Natural disasters in the second half of this year could have a serious impact on the returns generated by the insurance linked securities (ILS) and reinsurance linked investment markets in 2016, a panel of industry figures has claimed.
Speaking at the Guernsey-hosted ‘ILS Insight’ masterclass in Zurich earlier this month, Des Potter, Head of GC Securities, EMEA, told the audience that three sizeable events in the first half of this year had created a scenario where further disasters, such as hurricanes, in the latter part of 2016 could lead to losses being incurred by some ILS funds.
“If the second half, particularly the hurricane season, shows even a mid-size level of activity, I think you could see serious impact on some of the returns for some of the investors into these sidecar vehicles,” said Mr Potter.
Mr Potter said the first half of 2016 had been an interesting period for catastrophe losses.
“There’s probably been three reasonable-sized events so far; the largest being the wildfires in Canada and you can probably add to that some of the tornado hail events in the US and the earthquake in Japan. Each of those events is estimated to generate over $3 billion of losses to the insurance industry.”
He explained that much of this loss was being borne by the reinsurance market, which in turn had retroceded some of that loss into the ILS market, either as standalone industry-loss warranties (ILWs), as was the case with some of those involved in the Canadian wildfires, but also as part of the cessions in some worldwide property cat sidecars.
“The impact in the ILS market is going to be relatively small, though. The losses so far, in the first half of the year, will just be within the expectations of the budgeted loss ratios of these sidecars, although the level of losses in the first half are probably running ahead of plan. So, we’re probably at an interesting stage of the year when we’re looking with interest at the activity in the second half,” said Mr Potter.
Andreas Von Reitzenstein, Underwriter at Credit Suisse’s ILS team in Switzerland, who was speaking on the same panel, said he largely agreed with Mr Potter’s outlook, and added that the Canadian wildfires had surprised the market.
“Nobody would have expected a wildfire to cause 4.6 billion Canadian dollars [worth of damage]. I think that was a surprise for everybody, especially for the primary insurance carriers there. They will see losses up to the second, third layers, which is quite an event for Canada. We will see changes in the Canadian market on the pricing, that’s for sure,” said Mr Von Reitzenstein
‘ILS Insight’ was held at the Park Hyatt Zurich and attracted more than 100 delegates from across the insurance, asset management and wealth management and adviser communities. It consisted of two panel sessions featuring ILS experts from Guernsey, the UK and mainland Europe and a keynote speech from Dirk Lohmann, Chairman and Managing Partner of Secquaero Advisers AG. It was the second time that the annual event had taken place in Zurich, having moved to London last year.

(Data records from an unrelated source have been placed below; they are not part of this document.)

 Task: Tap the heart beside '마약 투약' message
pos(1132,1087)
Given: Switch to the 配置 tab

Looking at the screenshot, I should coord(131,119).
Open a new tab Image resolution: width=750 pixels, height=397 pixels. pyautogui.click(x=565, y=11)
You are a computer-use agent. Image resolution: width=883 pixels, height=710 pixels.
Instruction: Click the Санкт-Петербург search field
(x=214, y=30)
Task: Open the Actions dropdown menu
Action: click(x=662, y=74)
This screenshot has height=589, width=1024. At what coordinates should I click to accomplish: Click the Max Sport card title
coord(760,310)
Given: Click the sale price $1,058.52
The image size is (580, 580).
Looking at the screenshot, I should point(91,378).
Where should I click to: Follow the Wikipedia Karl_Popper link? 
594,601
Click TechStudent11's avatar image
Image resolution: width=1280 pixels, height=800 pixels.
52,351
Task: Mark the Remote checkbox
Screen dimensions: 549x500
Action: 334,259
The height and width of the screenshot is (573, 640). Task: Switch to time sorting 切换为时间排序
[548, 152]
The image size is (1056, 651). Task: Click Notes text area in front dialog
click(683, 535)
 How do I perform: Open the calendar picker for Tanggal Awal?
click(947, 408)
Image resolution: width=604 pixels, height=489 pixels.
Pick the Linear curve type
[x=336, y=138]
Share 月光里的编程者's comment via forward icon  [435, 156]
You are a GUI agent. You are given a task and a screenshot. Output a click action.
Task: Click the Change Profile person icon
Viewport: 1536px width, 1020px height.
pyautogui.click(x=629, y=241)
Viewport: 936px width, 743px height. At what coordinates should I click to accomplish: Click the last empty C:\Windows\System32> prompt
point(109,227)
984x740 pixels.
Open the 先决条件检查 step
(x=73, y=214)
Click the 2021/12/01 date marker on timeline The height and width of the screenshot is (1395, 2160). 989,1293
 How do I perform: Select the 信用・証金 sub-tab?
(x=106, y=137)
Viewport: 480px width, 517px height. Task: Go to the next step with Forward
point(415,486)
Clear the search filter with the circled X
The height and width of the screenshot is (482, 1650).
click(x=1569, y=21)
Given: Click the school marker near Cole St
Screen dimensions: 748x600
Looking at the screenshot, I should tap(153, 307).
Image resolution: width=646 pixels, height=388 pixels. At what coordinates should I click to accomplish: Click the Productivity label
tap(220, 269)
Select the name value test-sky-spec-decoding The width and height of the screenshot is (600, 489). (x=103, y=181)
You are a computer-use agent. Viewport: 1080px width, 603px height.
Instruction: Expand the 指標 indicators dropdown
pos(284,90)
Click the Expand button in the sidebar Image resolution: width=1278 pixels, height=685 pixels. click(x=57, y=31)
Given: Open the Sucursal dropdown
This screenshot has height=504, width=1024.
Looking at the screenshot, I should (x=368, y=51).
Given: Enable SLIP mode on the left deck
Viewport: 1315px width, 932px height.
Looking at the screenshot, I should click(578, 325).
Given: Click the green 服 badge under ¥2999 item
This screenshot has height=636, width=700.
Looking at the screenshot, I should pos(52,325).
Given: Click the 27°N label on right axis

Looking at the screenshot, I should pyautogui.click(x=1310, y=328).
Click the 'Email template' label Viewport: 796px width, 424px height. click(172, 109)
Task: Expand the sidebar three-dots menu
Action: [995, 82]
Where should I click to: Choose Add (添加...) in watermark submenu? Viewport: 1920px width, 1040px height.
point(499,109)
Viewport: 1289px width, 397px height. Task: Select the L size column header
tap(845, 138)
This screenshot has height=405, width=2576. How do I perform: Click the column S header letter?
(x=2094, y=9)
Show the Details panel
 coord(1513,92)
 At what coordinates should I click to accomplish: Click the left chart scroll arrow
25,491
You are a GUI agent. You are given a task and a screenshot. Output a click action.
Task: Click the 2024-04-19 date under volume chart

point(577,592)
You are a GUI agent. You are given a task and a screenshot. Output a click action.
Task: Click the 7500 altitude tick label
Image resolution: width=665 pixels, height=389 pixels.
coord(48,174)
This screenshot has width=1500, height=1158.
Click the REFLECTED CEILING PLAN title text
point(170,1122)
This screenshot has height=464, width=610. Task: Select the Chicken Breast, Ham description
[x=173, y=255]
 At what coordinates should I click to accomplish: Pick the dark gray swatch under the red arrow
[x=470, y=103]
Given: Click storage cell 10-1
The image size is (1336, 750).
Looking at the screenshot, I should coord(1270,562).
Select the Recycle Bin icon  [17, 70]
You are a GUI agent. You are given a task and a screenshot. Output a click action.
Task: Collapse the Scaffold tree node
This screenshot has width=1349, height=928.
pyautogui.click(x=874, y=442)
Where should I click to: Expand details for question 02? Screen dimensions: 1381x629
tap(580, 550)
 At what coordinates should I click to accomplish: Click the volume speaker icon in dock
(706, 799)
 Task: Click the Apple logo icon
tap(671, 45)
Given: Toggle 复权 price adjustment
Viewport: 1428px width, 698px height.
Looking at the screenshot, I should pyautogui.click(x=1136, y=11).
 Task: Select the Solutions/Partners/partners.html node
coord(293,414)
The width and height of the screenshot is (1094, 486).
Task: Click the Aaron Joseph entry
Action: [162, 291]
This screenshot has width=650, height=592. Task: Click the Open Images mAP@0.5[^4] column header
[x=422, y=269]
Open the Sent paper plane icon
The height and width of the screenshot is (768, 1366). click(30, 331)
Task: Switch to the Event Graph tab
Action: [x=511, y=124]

The first panel session focused on the rise of ILS and examined current themes in the market, the appetite for ILS among investors, rated reinsurers and the impact of Solvency II. The second panel session looked at the servicing of ILS funds and considered open-ended and closed-ended structures, options for administration of funds, choice of domicile, benefits of stock exchange listings and the use of delegation agreements for pricing of ILS contracts.
Guernsey Finance Chief Executive Dominic Wheatley said: “The success of the ILS Insight event reflects Guernsey’s growing prominence as an ILS centre. We now look forward to welcoming many of the same people to our Les Rendez-Vous de Septembre reception in Monte Carlo on 13 September and to the Guernsey Insurance Forum on 21 September in London.”